Ross: Living defensively has its limits when facing ‘forever chemicals’
May 23, 2024, 6:33 AM
(Photo by David Pintens, Getty Images)
I heard Angela’s commentary yesterday about pedestrians and how they tend to think of a crosswalk as having a protective force field because the law says it’s the driver’s responsibility to stop.
Angela Poe Russell’s commentary: A PSA all pedestrians need to hear
Her point?

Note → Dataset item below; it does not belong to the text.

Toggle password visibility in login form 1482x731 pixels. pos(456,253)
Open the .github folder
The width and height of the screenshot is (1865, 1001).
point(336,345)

The law may well be on your side, but the law won’t hit the brakes if the driver doesn’t see you. There’s a bigger lesson here though. On the football field of life, the key to staying alive is a good defense.
I know this by instinct because I grew up as the small person who was picked last in gym class. In playground fights, I believe my record is 0-2 … so I have learned to avoid any physical conflict. Therefore, right of way or not, I don’t step into the crosswalk unless the road is empty.
The trouble is that this “live defensively” strategy has its limits – as we heard in today’s interview with Shannon Lerner of ProPublica. Her latest article describes how 3M lost control of its “forever chemicals” to the point that those chemicals show up in the blood not just of its plant workers, but people who’ve never been near a 3M plant.
“These chemicals accumulate in your bodies,” Lerner said. “According to the CDC, virtually everyone has some level of a forever chemical — at least one, but probably several — in their blood.”
So we’re not necessarily doomed. But how do you defend against that? A fine? The company’s already paid a fine.
“They were square with the law, but basically it was too late because the chemical seeped out of their products and basically into all of us,” Lerner added.
More from Dave Ross: If you hope the government will save kids from social media, think again
At some point, even my patience runs out and I can no longer play defense. You have to go on offense and say, “I don’t care how great your chemical is, I don’t want it trespassing in my body.” Which is why the 3M employee who saw those blood tests blew the whistle on her company.
Whether it’s giant factories churning out untested chemicals, or the ten thousand pounds of carbon that the average car pumps out of the tailpipe in a year, it’s all like peeing in the pool. Which is why I never open my mouth underwater.
And that’s today’s life lesson: Keep your eyes open in the crosswalk, your mouth closed in the pool and your whistle handy when you go to work.